ACTION ITEM
The output should be exactly the lines from the one containing "[Bonga Cash] (50, 929)" through the last line of the records, and only those.

___ EXTRACTED INFORMATION

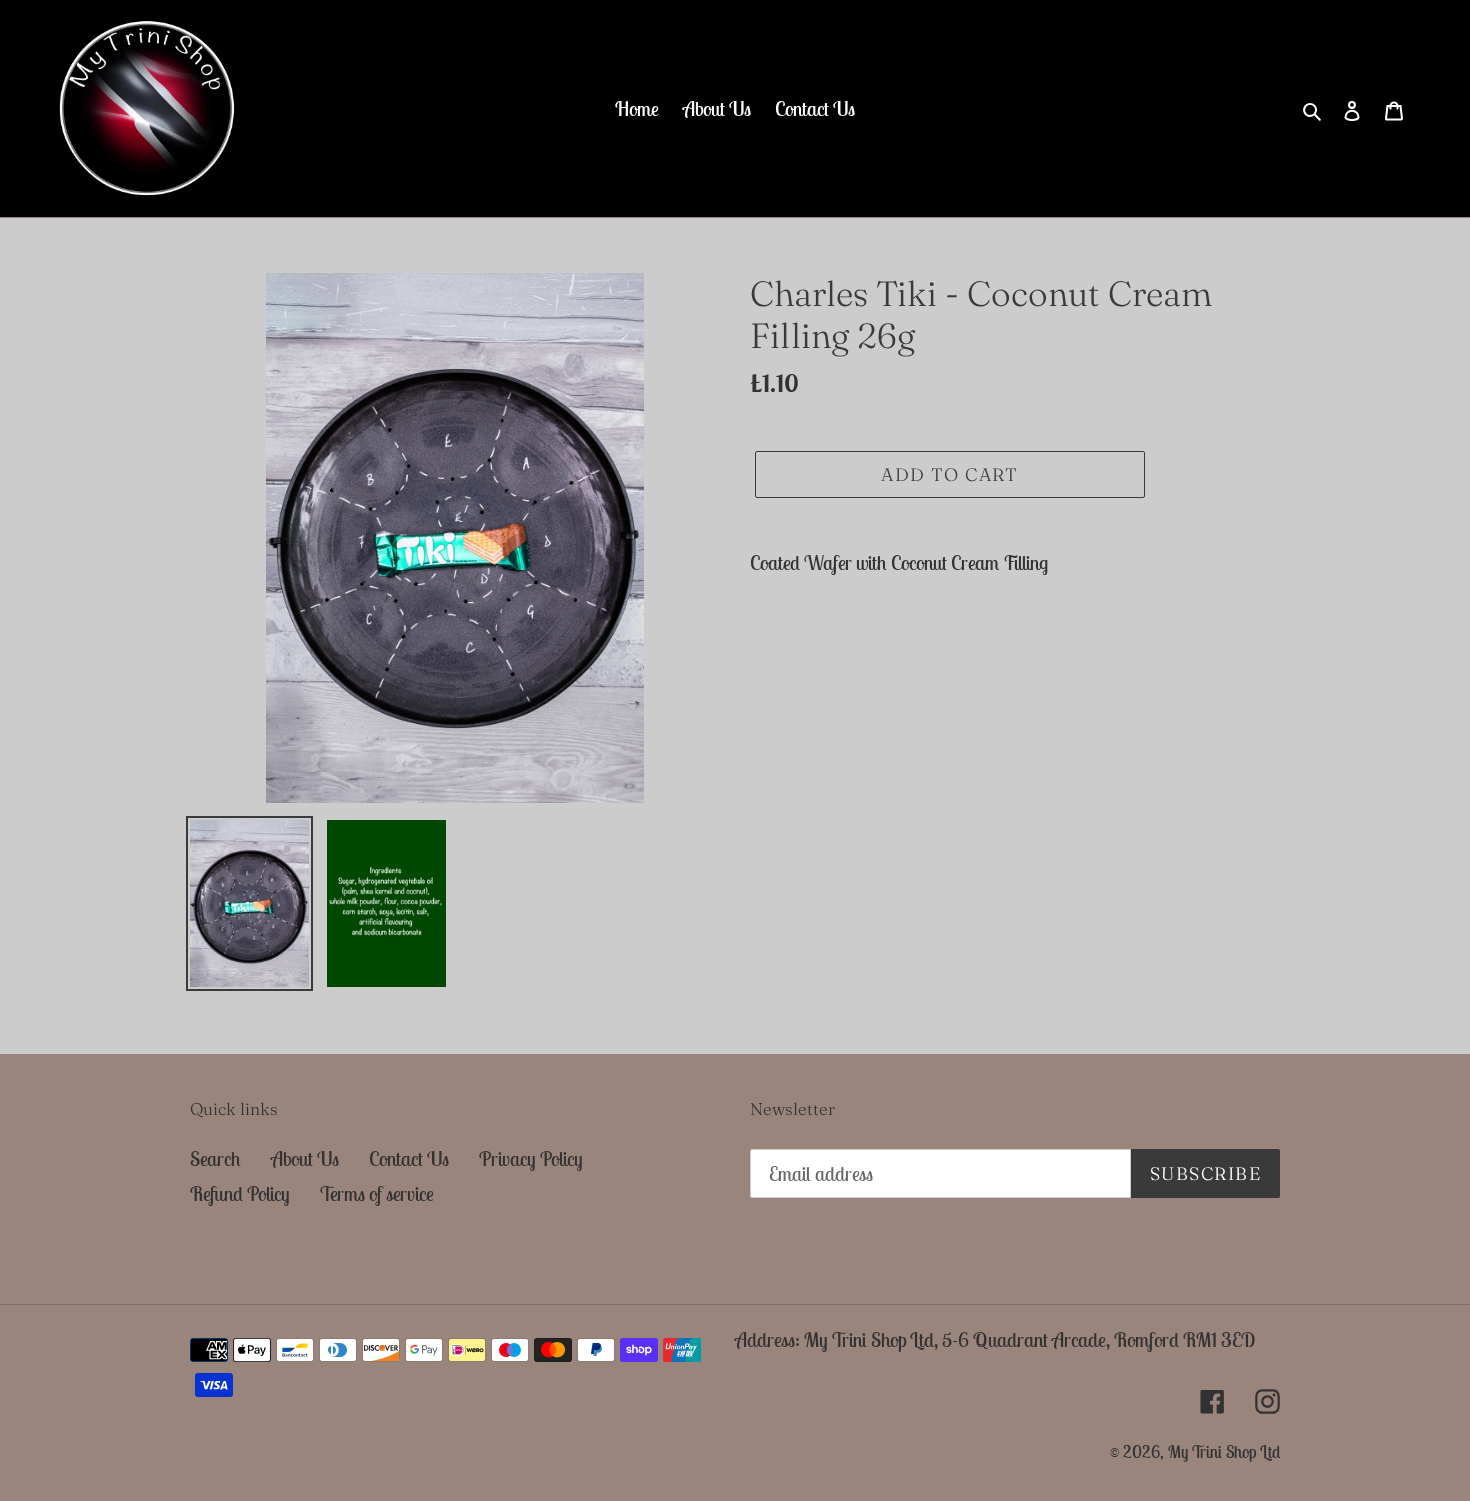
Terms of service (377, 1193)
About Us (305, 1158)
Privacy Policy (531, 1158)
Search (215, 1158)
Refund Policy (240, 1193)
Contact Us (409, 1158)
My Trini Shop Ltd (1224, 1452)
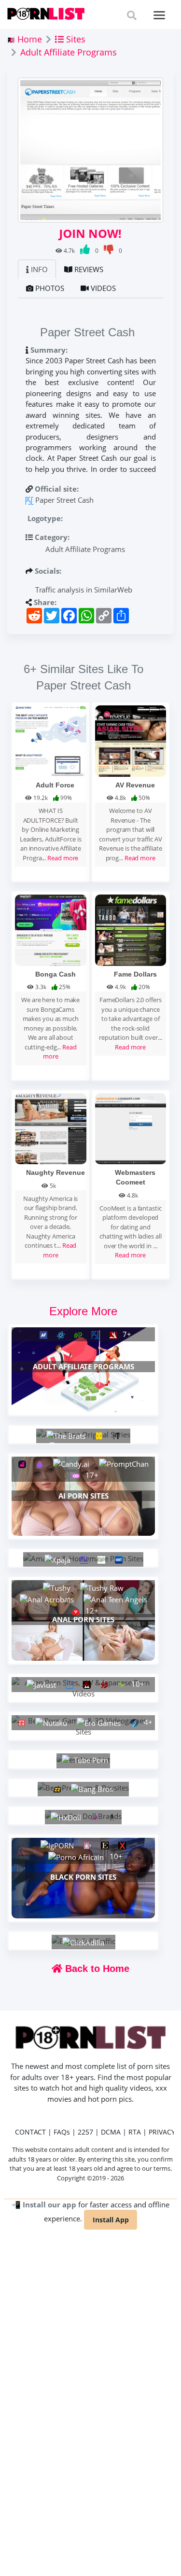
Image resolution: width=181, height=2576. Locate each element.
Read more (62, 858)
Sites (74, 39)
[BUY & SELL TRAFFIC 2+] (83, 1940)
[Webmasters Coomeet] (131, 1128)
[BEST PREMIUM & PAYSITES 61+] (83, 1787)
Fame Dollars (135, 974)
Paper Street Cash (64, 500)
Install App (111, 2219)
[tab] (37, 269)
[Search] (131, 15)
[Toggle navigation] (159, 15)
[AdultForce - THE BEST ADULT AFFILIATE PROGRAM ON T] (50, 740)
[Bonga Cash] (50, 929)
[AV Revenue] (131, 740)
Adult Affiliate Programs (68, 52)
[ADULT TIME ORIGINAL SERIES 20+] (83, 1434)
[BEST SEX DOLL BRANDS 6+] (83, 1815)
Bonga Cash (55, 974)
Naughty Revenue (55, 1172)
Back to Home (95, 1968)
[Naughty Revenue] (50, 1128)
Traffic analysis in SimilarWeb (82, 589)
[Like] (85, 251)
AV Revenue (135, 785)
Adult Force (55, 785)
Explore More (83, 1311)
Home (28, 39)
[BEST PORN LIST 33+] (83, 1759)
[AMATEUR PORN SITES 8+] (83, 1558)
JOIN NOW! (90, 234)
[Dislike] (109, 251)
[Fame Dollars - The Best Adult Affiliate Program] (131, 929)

______

SOLUTION
[Bonga Cash] (50, 929)
[AV Revenue] (131, 740)
Adult Affiliate Programs (68, 52)
[ADULT TIME ORIGINAL SERIES 20+] (83, 1434)
[BEST SEX DOLL BRANDS 6+] (83, 1815)
Bonga Cash (55, 974)
Naughty Revenue (55, 1172)
Back to Home (95, 1968)
[Naughty Revenue] (50, 1128)
Traffic analysis in SimilarWeb (82, 589)
[Like] (85, 251)
AV Revenue (135, 785)
Adult Force (55, 785)
Explore More (83, 1311)
Home (28, 39)
[BEST PORN LIST 33+] (83, 1759)
[AMATEUR PORN SITES 8+] (83, 1558)
JOIN NOW! (90, 234)
[Dislike] (109, 251)
[Fame Dollars - The Best Adult Affiliate Program] (131, 929)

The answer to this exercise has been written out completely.